Assignment —
Search the listing below for the string "click" and show each line that contains it.

Data for analysis —
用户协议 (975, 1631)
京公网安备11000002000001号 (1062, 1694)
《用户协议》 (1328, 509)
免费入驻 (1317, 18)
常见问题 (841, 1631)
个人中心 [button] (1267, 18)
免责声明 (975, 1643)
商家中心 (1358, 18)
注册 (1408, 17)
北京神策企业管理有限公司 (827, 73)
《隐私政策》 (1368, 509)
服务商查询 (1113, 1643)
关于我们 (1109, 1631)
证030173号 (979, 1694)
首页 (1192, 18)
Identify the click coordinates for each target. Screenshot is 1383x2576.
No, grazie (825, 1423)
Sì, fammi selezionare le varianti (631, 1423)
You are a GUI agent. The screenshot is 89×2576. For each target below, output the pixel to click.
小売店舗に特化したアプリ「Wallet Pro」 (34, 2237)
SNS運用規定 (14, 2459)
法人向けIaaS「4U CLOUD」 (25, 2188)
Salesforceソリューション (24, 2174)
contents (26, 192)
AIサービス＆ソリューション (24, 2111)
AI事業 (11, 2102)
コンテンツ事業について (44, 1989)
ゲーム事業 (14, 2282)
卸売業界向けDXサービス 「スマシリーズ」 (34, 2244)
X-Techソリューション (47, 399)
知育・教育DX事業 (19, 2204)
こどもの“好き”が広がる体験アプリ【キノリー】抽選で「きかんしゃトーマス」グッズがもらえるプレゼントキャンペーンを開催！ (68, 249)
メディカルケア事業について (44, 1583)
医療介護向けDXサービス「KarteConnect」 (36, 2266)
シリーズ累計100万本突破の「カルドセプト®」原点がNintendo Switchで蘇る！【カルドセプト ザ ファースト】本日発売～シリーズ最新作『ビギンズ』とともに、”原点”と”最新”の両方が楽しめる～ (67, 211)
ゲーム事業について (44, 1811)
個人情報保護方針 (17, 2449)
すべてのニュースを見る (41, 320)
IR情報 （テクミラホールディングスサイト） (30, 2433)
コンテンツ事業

Expected answer —
Identify the click coordinates for each target. Screenshot is 1383x2576.
You are a GUI agent. The screenshot is 89×2576. For each target below, output the pixel to click.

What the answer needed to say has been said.